To a certain extent, the opening ‘Rock Brigade’ lays the foundations for the album very well, since it fits an incredible amount into its 3:09 duration. Dominated by a distinctive and very effective guitar riff, a short solo is also included. Furthermore, Def Leppard showed an enormous skill for harmonies here with a simple, yet oh so successful, backing vocal in its chorus. Later, ‘Wasted’ is a similar rapid-fire rocker which contains a grittier persona. Conversely, track 2 ‘Hello America’ greets with highly glossed over (almost Beach Boy-like) vocals which are clearly aimed at a more worldwide mainstream audience and suggest where this Sheffield quintet’s ambition would eventually lead them.
It is that ambition however, which even at their young ages, would never allow Def Leppard to be tunnel-visioned. There is more than a sufficient amount of variety sprinkled throughout ‘On Through The Night’, even if not all of it is necessarily successful. One of the better examples is the interestingly structured ‘Sorrow Is A Woman’, a predominantly slower cut that also includes a terrifically rousing solo that is nicely built up on the back of Rick Savage’s excellent bass lines. Also effective is the driving Glam-Metal stomp (complete with echo’ey vocal hook) of ‘It Could Be You’.

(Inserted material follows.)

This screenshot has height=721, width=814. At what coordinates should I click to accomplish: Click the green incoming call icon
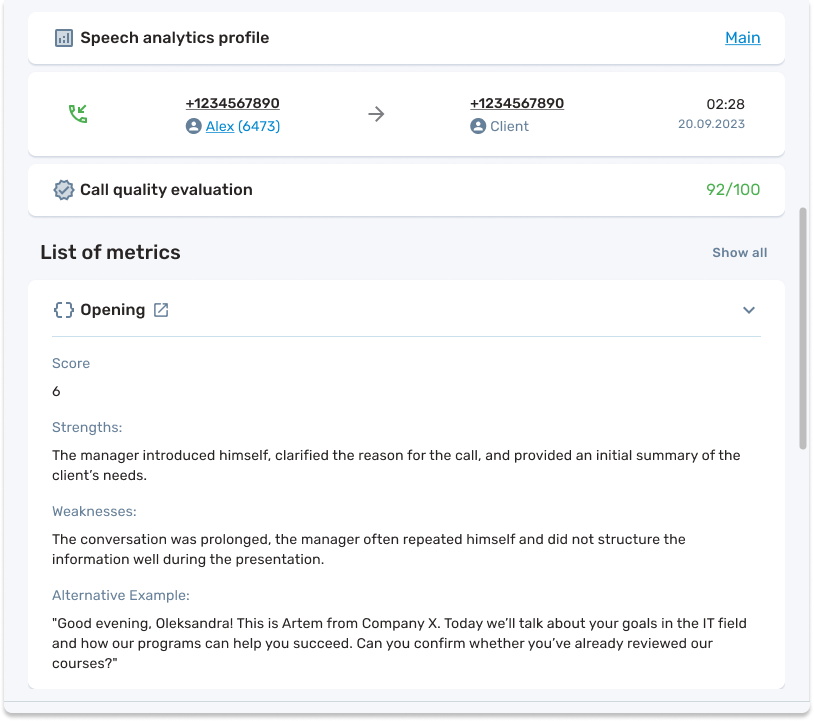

One example where the band’s ambition proves their undoing is the mish-mash that is the overlong ‘Satellite’. To some degree, the production of this album does not quite match the band’s ambitious ideas. Since it tries to blend differing musical styles, ‘Satellite’ could have been decent with improved production work, while the strange sci-fi like ‘When the Walls Came Tumbling Down’ is a better idea on paper than in practice circa 1980.
Of course, the production skills apparent here are a darn sight better than on the previous year’s E.P, which makes the inclusion of two re-recorded tracks more than worthwhile. The fantastic guitar lines thrown about on ‘Rocks Off’ (originally titled ‘Getcha Rocks Off’) make it one of this album’s highlights, especially since the superior production makes the rhythm section of Savage and new teenage drummer Rick Allen shine during an instrumental portion that reaches a climax with an excellent solo. The near 8 minute ‘Overture’ then replays the closer role to similar positive effect as it did so well on the E.P.
No matter what one may conclude about ‘On Through The Night’, it is definitely an album which foreshadowed the potential of Def Leppard. Showing maturity and a musical nous that was well beyond their teenage years, the band crafted a heavy, yet hooky, sound which paved the way for many a successful band throughout the 1980s. ‘On Through The Night’ can be categorized as a grower of an album since the more superficial elements that would appeal to the mainstream will initially distract some listeners from what is actually an incredibly tight musical and vocal performance. Any deficiencies (production, some filler, etc…) are to be expected on such a young band’s debut.
Recommended Tracks: Rock Brigade, Rocks Off & Sorrow Is A Woman.